SCIMAC chairman Roger Turner said GM crops promised advantages which British agriculture urgently needed to remain competitive in a global market place.

The Scottish Executive has announced approval for three sites for GM oilseed rape which were included in a list of 44 spring oilseed rape and beet sites announced on 31 January.

***

3. Brigham hosts new trial

'Karly Graham, from Sparham, near Lyng, said: "We're bitterly disappointed that yet again Mr Brigham has ignored the feelings of local people. The Royal Society and English Nature have only recently cast further doubts on the safety of these farm-scale trials." '

article from Eastern Daily press

The mid-Norfolk farmer whose experimental GM maize crop was vandalised by Greenpeace protesters explained last night his reasons for taking part in further trials and risking another attack.

William Brigham, of Walnut Tree Farm, Lyng, near Dereham, found himself up against 28 anti-GM campaigners in July 1999 when they burst into his field and began uprooting plants.

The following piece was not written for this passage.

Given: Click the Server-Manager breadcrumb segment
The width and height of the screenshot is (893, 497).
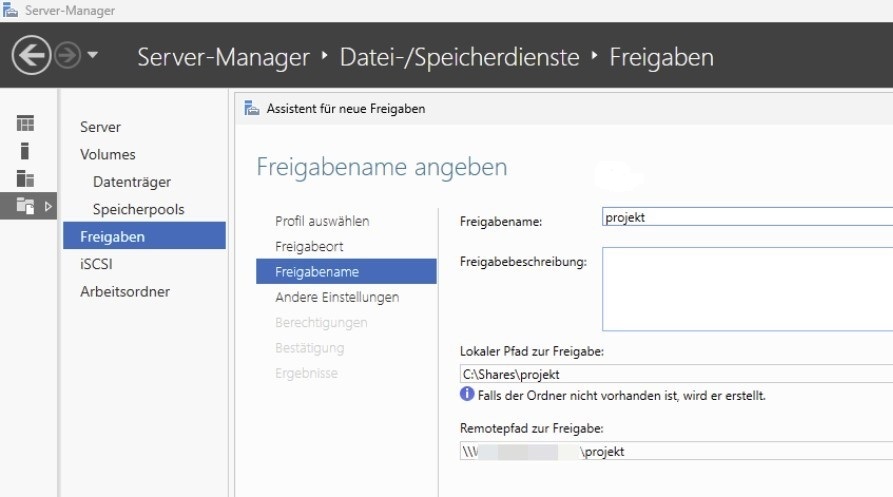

All were cleared of criminal damage in a subsequent trial at Norwich Crown Court the following year.

Last night, Mr Brigham confirmed he was taking part in the third and final year of GM trials ordered by the Government, partly in response to the Lyng protest and others in 1999.

GM maize will also be grown at Winfarthing, near Diss, and Horningtoft, near Fakenham, bringing the total number of farm- scale trials in Norfolk this year to 11, including six for sugar beet and two for oilseed rape.

Mr Brigham dropped out of the trials in 2000 but rejoined them the following year. Asked if he had any concerns over possible trouble this year, he told the EDP: "One is always vigilant, but I believe that at the end of the day, law-abiding citizens come out on top.

"We have taken precautions in the event of another attack, and I am not going to go into what they are, but certainly we shall be taking all the precautions necessary for preventing more vandalism."

He added: "This technology has got a lot to offer both farming and the environment. I think it needs to be tested and I am happy to take part in that process.

"When you think that Norfolk and Norwich are centres of excellence for biotechnology, I am proud and happy to be associated in any way with the research which is being done.

"I don't go along with the idea of contamination. There is absolutely no evidence whatsoever over the 20 years these crops have been in development that anyone has suffered any harm from it.

In the last three years there had been 162 trials in Britain and not one organic farmer had lost his licence because of nearby GM crops, said Mr Brigham.

Greenpeace spokesman Charlie Kronick said the organisation would not rule out the possibility of further direct action this year in Norfolk or anywhere else.

"Our view of these trials has not changed," he said. "Farm-scale trials are generating genetic pollution in advance of anyone knowing what the impact of that pollution is going to be.

"Greenpeace always reserves the right to take direct action to protect the environment. There will be all kinds of actions to highlight our views, but as far as whether they include direct action, I cannot say."

Anti-GM campaigner Karly Graham, from Sparham, near Lyng, said: "We're bitterly disappointed that yet again Mr Brigham has ignored the feelings of local people. The Royal Society and English Nature have only recently cast further doubts on the safety of these farm-scale trials."

Sowing of the GM maize is expected from April 25 onwards. First results of the full evaluation programme are due to be published in summer 2003, when the Government's Scientific Steering Committee will decide whether or not commercial growing is sufficiently safe.

"The Government believes it is important for people to know as much as possible what is happening in their neighbour-hoods," said a Department for Environment, Food and Rural Affairs spokesman.

"Details of the proposed sites are being announced three weeks earlier than usual."